Sunny let her head drop back against the seat. “God, I don’t want to do this again.”
“You’d rather let your brother kill you?”
“Why do those have to be the only two choices? Stay and risk my life and Jason's life, or run and leave it all behind?”
“Because they are.” Eve had these round, expressive eyes that didn’t match the hardass behind them. “They are, Sunny. They’re the only two choices. You run or you die. Braxton is a crazy son of a bitch, but he’s served his time. He’s out. And he’s smart enough to send his mongrels to do his dirty work for him. We’ve got nothing on him.”
Sunny closed her eyes and let the tears fall. She’d lost everything. Again.
Eve was quiet for a moment. She had the good sense to let her grieve in private, and Sunny appreciated it. She was grieving. She was grieving the death of Sunny Cantrell, and Sunny’s Place, the little bakery with the pink and white striped awning that stood out from all the other awnings on all the other businesses on Main Street. Almost like she was trying to tell them, right from the start, I’m not one of you. I’m only pretending to be. But underneath, this is all a lie. I’m a lie.
“It was nice, the life you made. You should be proud of that,” Eve said after a while. “That bakery, and the friendships. And him.”
She sniffled, saying nothing.
“You never knew he was a swordsmith, huh?”
“He never told me. Not until today. And the way he moved, the way he threw that blade, that was something, too. Some kind of martial arts thing.”
“And you never knew he was into that, either?”
She shook her hea
d.
“Huh.”
Sunny twisted in her seat to look at Eve. They’d become friends, back in the old days. Eve had saved her life. And given her a new one. And now she was doing it again.
Sunny loved Eve DuVall. She was smart, tough, ripped, and kind. And she was honest right to her core. “What does that mean?”
“What does what mean?”
“That huh. It meant something, I can tell.”
Eve shrugged. “Just…you’re pretty busted up over leaving a guy you really never knew.”
“He never really knew me, either.”
“He knew Sunny Cantrell, and that’s who you were in Big Falls. You created this happy, bright, successful woman everybody loved. And you know, that’s part of who you are, way down deep. It has to be, she came from you.”
"Maybe," she said. "She's me if my past never happened. She's me on vacation from me. And now I have to create someone else. Someone new.”
“You could be a redhead this time. That’s a plus.”
Sunny closed her eyes. “I hate this. I hate it.”
“I hate it for you,” Eve said, and she meant it.
Jason’s little house was crowded with family within an hour. Jimmy had finished with his questions, but told him to keep the workshop locked and not set foot inside until he gave him the okay. He was pretty sure Jimmy believed him. But that wouldn't matter much if the evidence said otherwise. He had no eye witnesses, except the victim, if he pulled through. But that guy wasn't gonna tell the truth.

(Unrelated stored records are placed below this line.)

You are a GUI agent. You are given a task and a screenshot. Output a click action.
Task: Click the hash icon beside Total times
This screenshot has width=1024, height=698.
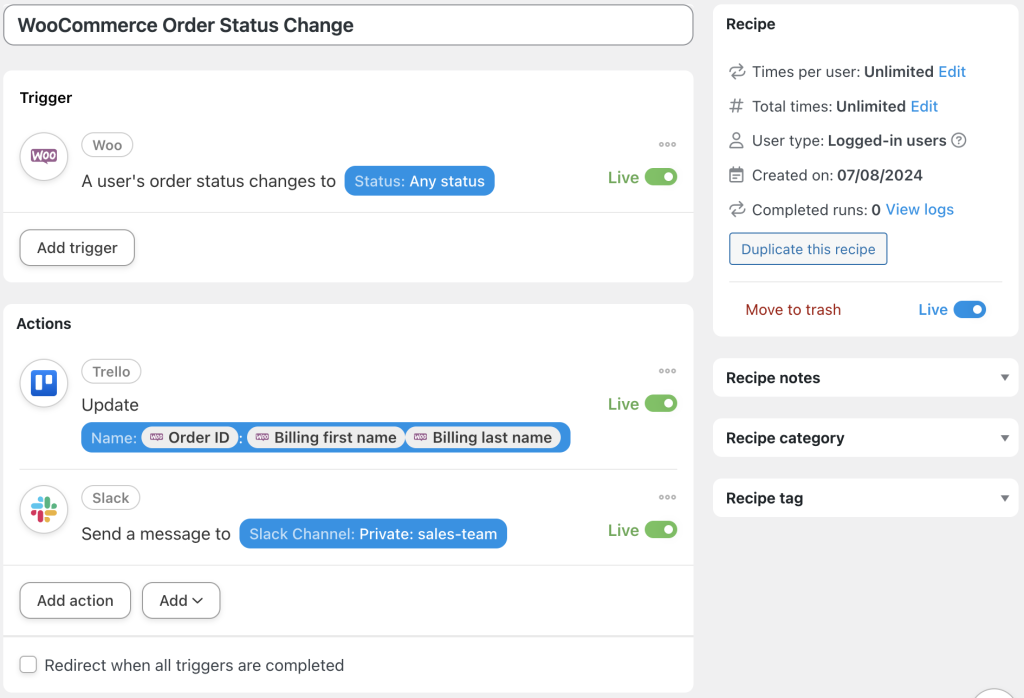pyautogui.click(x=735, y=106)
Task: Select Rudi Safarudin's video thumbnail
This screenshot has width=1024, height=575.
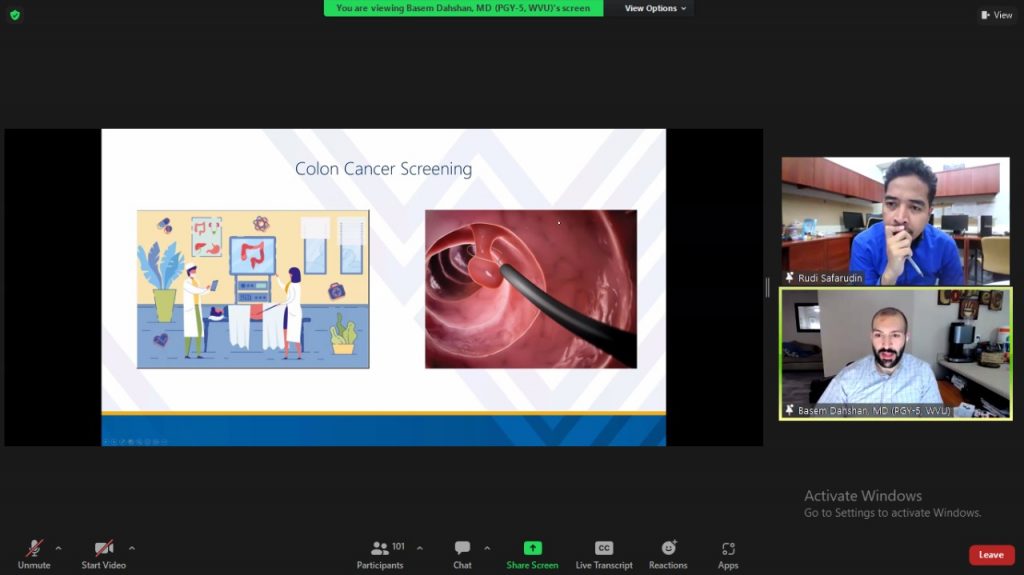Action: (x=895, y=220)
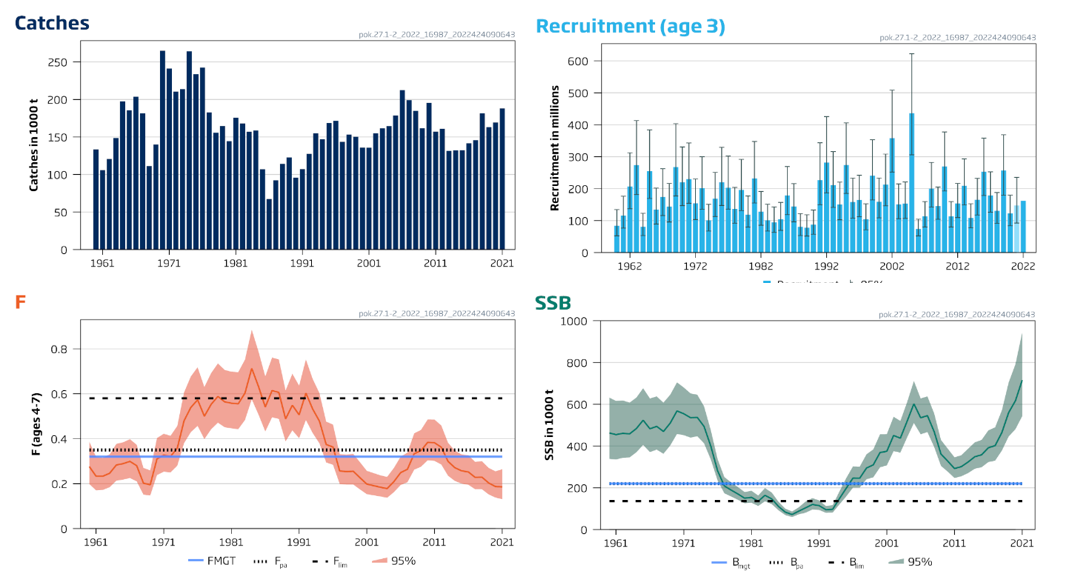Click the SSB chart heading
1081x582 pixels.
point(554,303)
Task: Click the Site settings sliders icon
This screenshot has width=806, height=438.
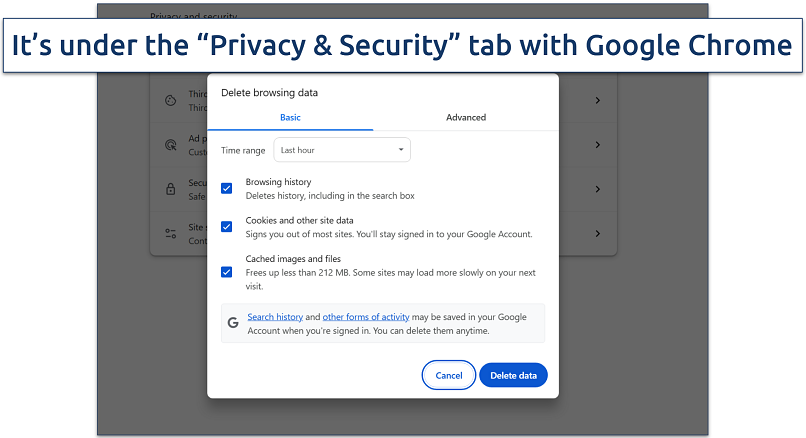Action: coord(170,233)
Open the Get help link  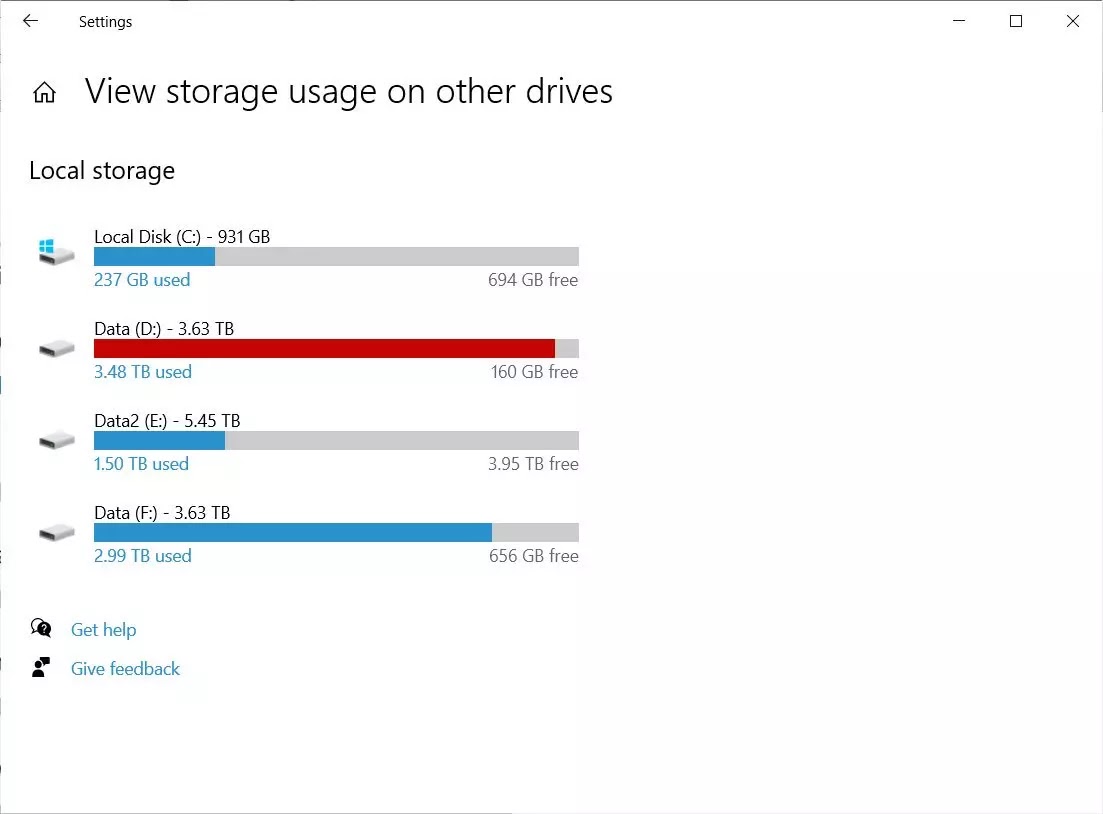[103, 630]
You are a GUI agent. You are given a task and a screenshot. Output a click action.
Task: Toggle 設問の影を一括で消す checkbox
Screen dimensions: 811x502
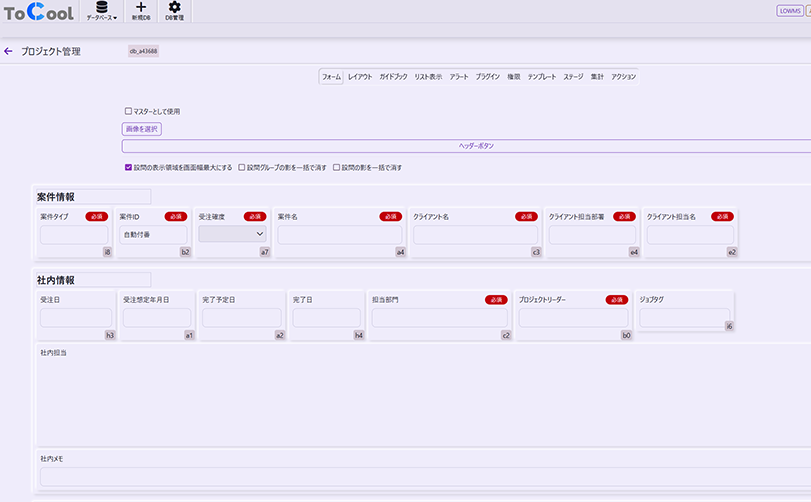tap(337, 167)
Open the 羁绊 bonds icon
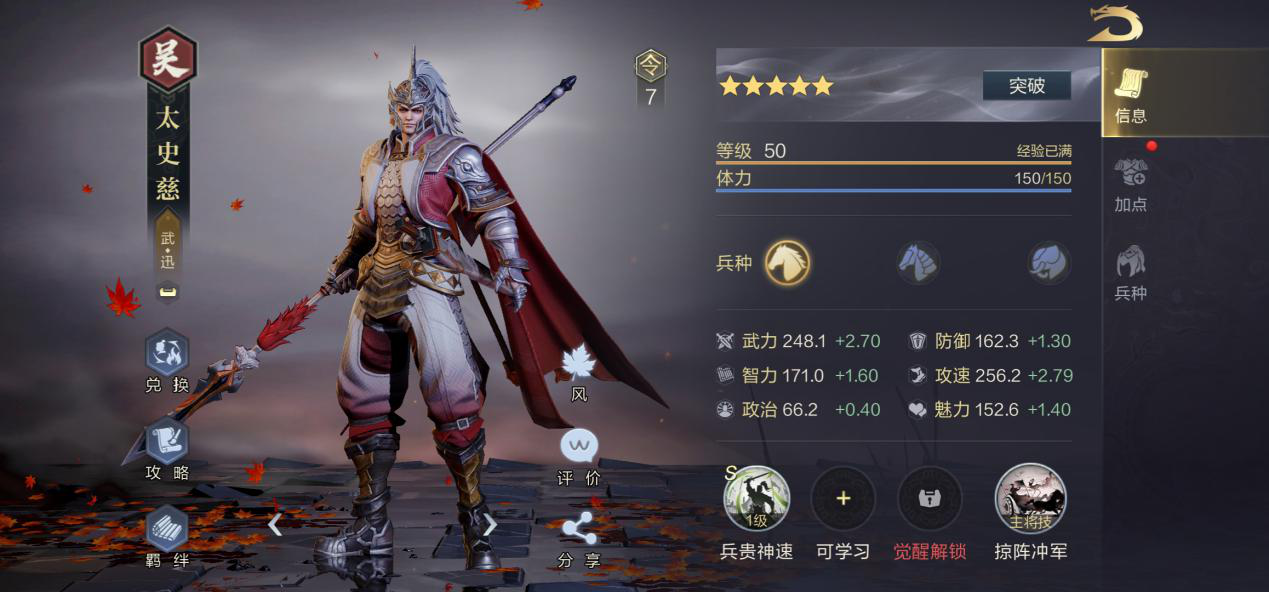This screenshot has width=1269, height=592. [x=167, y=527]
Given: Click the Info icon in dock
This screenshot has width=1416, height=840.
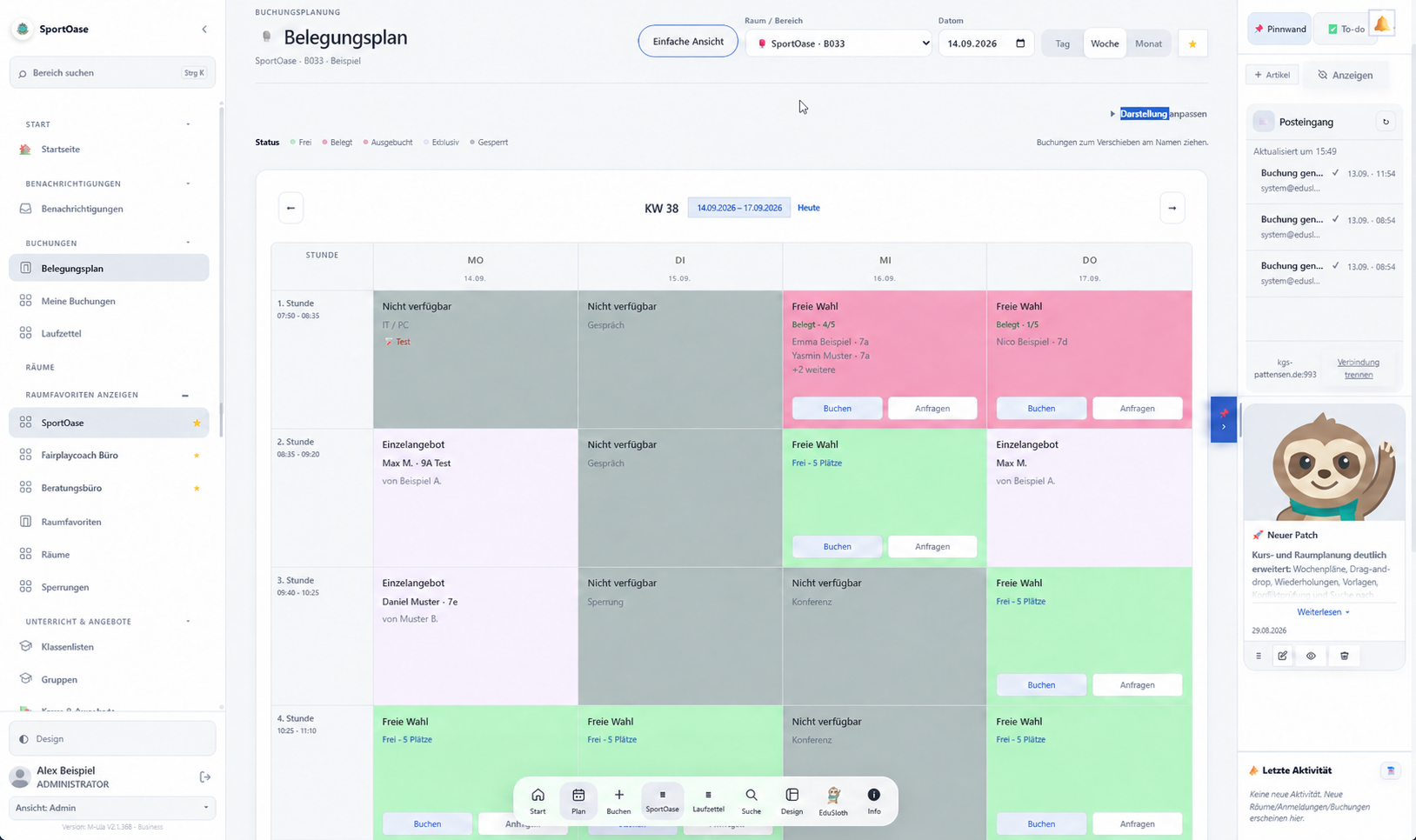Looking at the screenshot, I should (873, 801).
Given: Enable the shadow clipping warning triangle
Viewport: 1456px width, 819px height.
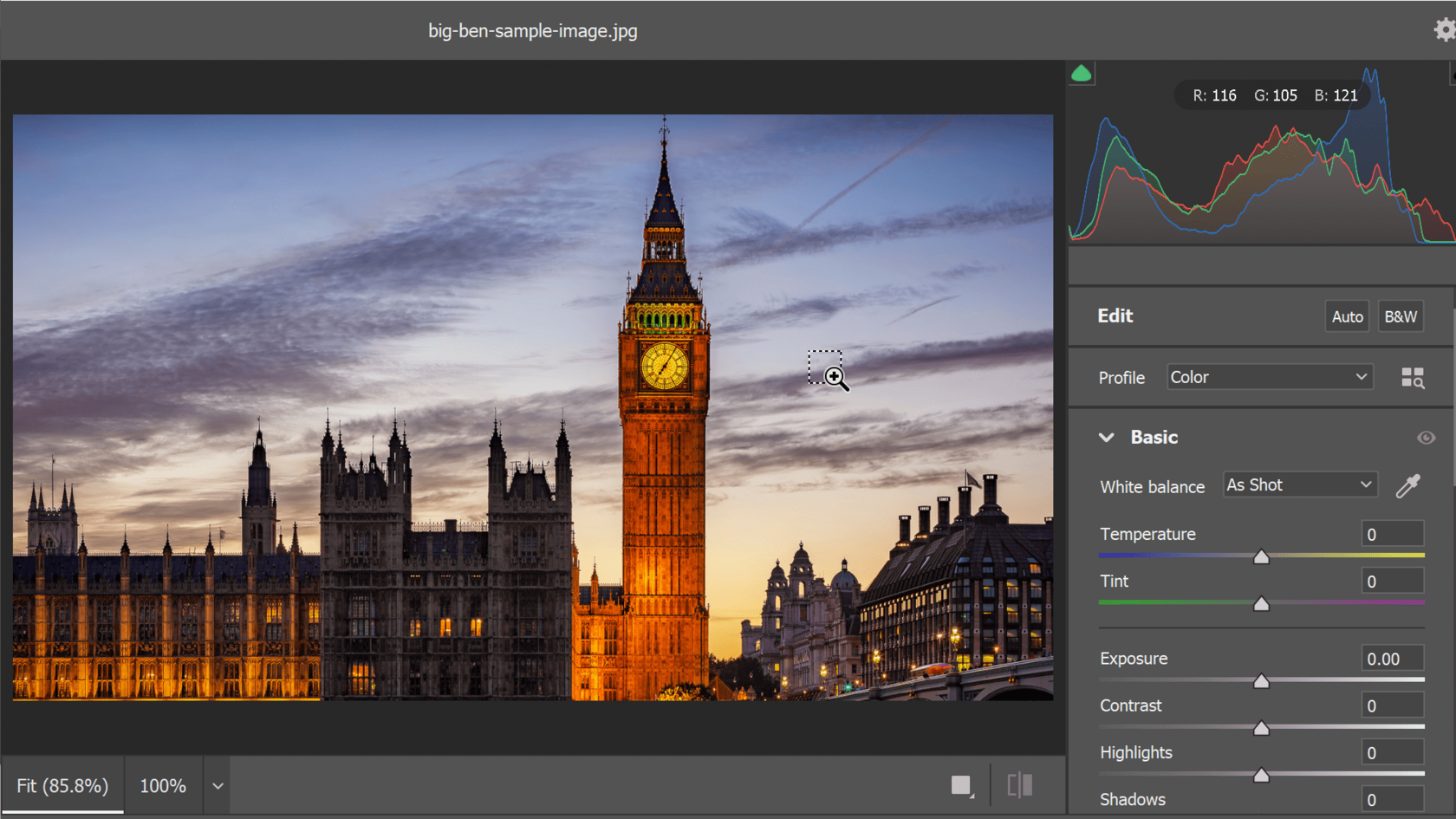Looking at the screenshot, I should [x=1081, y=74].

Kiley was there, hanging close to him, trying to pry information out of him in the most gentle, subtle, transparent ways. Angie stayed nearby, too, mothering him a little bit. Angie’s kid sister was watching all the kids, including her own toddler. Besides the two of them, most of the people crowded into his little house were family. His father was pacing and looking worried, and stepmom Vidalia was trying to comfort and reassure everyone. Mouse and Tabitha had just arrived, and like everyone else, were asking questions he couldn’t answer.